### YOUR ASSIGNMENT:
With pictures left out, only the lines from the one containing "828x1036 pixels. How" through the end of the records should be reproduced exactly, please.
--------------------
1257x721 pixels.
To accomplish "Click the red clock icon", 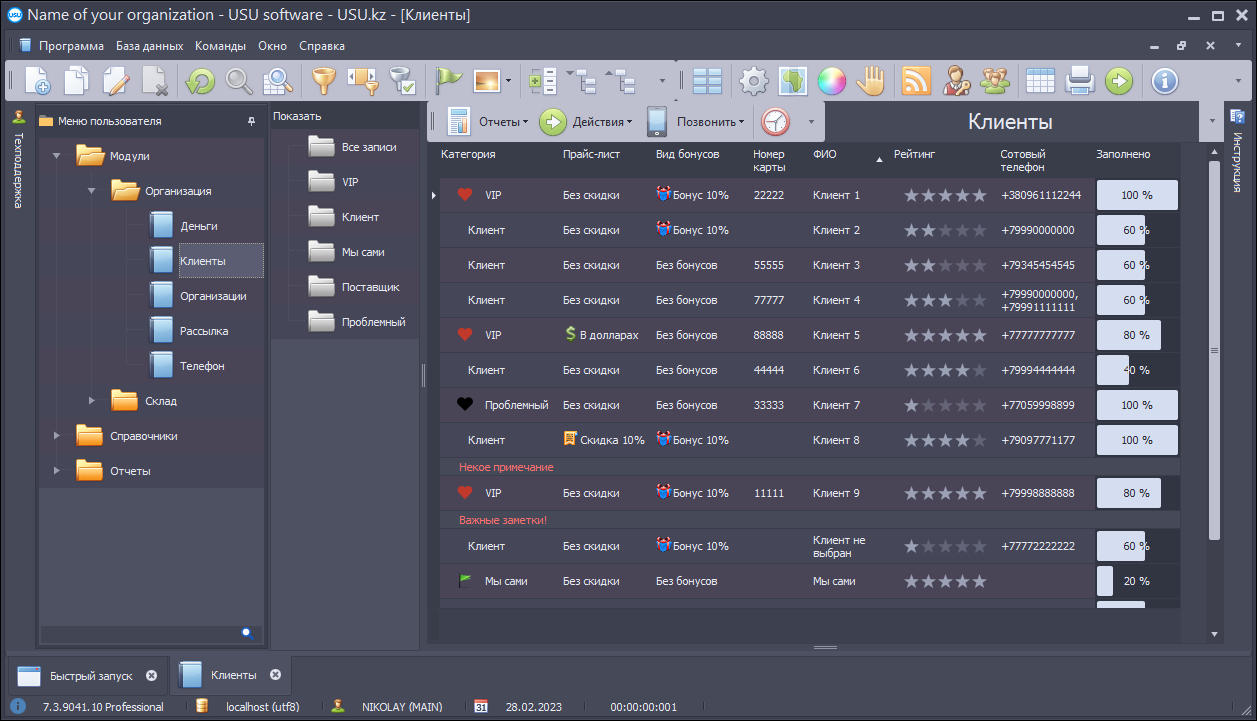I will (775, 122).
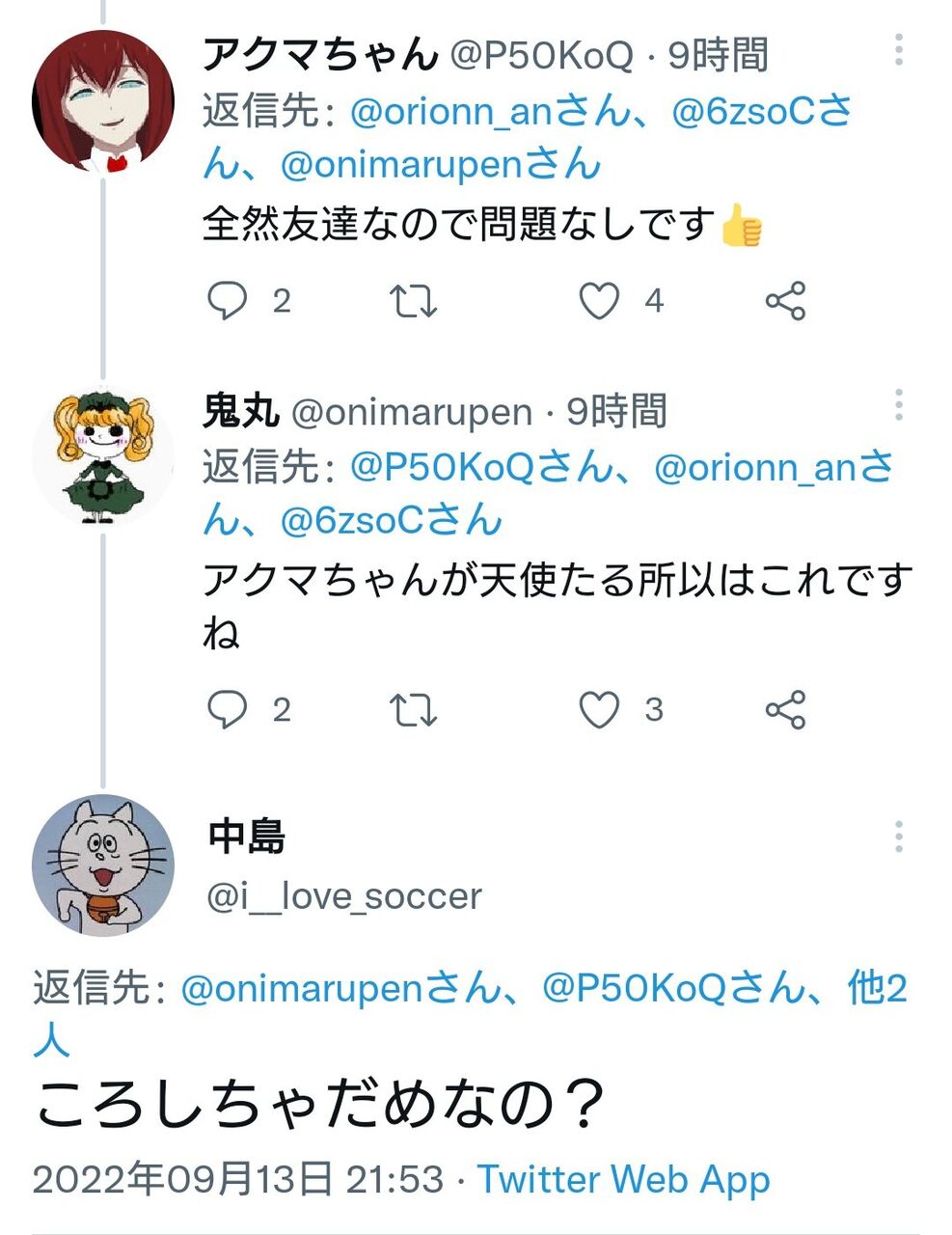Screen dimensions: 952x1235
Task: Retweet アクマちゃん's tweet
Action: pos(413,301)
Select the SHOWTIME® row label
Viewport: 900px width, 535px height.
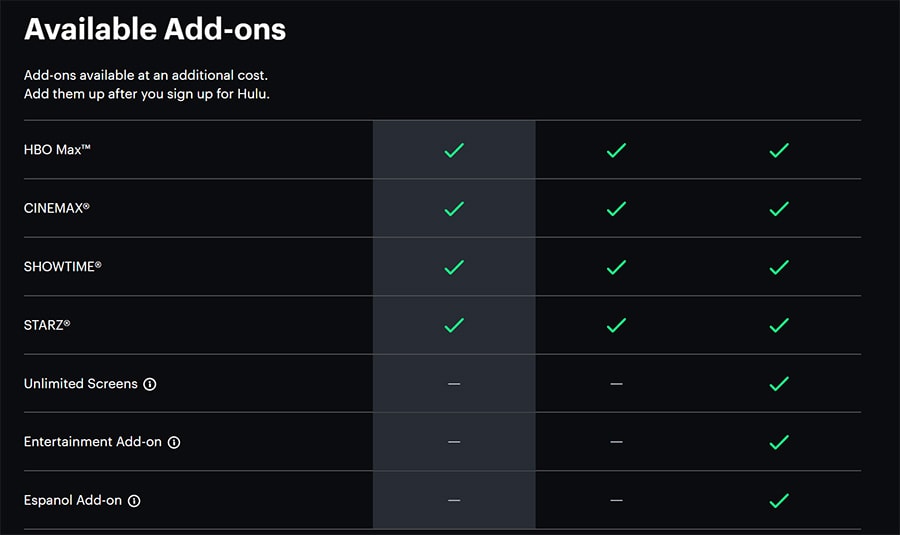(x=63, y=266)
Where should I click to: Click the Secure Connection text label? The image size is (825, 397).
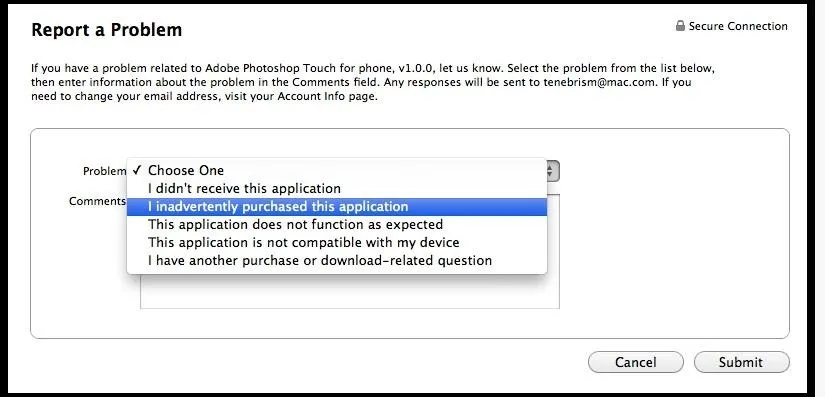738,26
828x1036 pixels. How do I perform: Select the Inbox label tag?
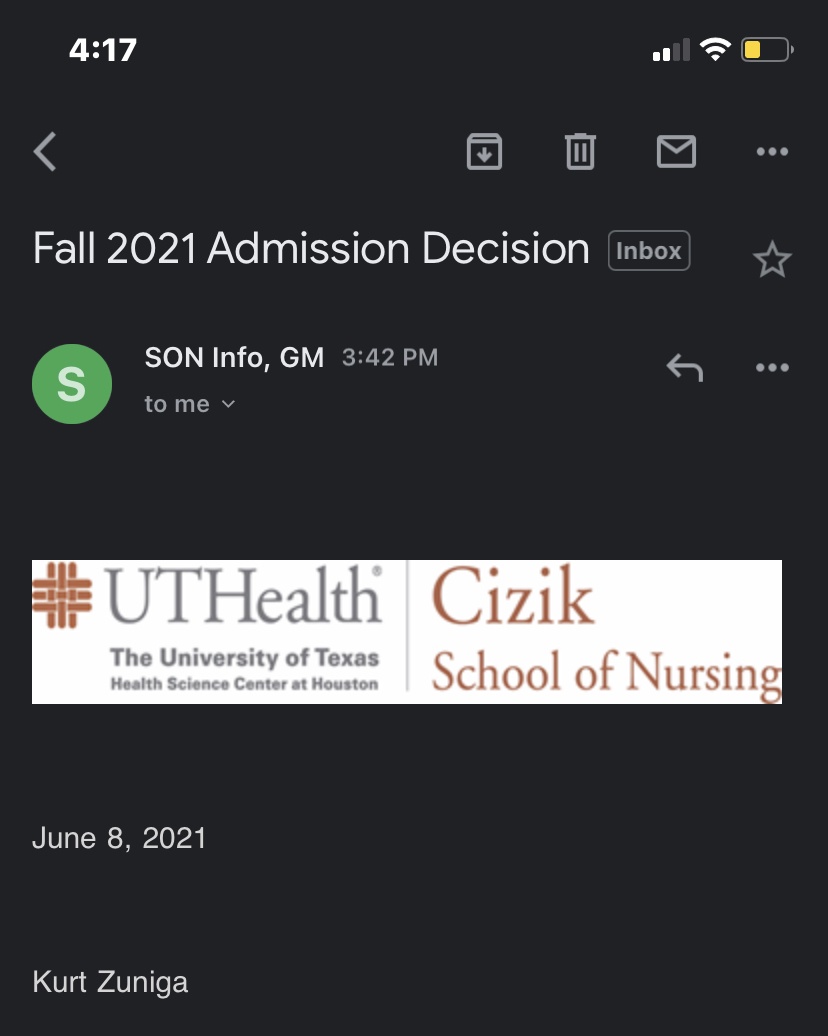click(x=649, y=250)
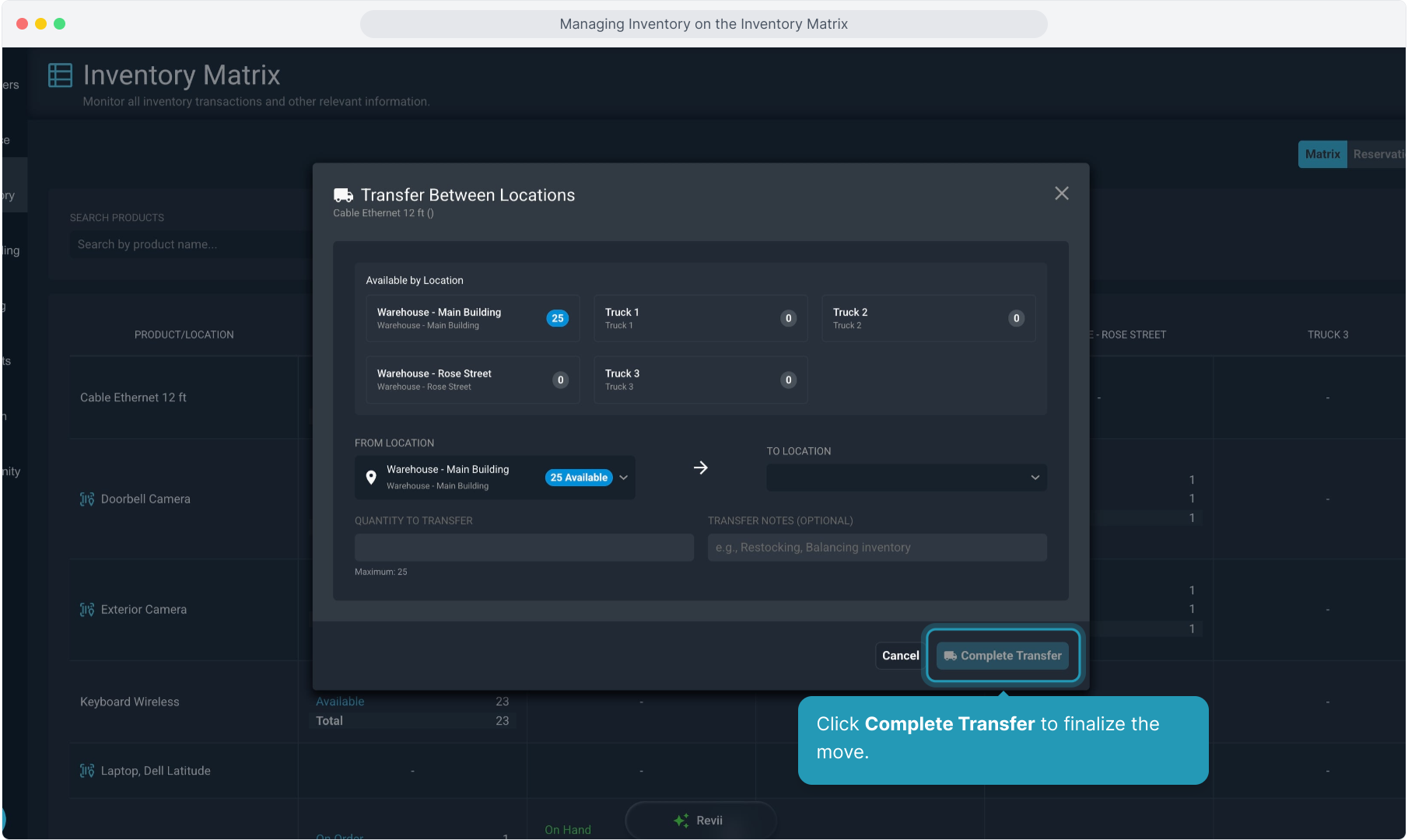Image resolution: width=1408 pixels, height=840 pixels.
Task: Focus the Quantity to Transfer field
Action: point(524,548)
--------------------
### RESPONSE:
828x1036 pixels. How do I perform: Select the Inbox label tag?
click(x=649, y=250)
Image resolution: width=1408 pixels, height=840 pixels.
Task: Focus the Quantity to Transfer field
Action: point(524,548)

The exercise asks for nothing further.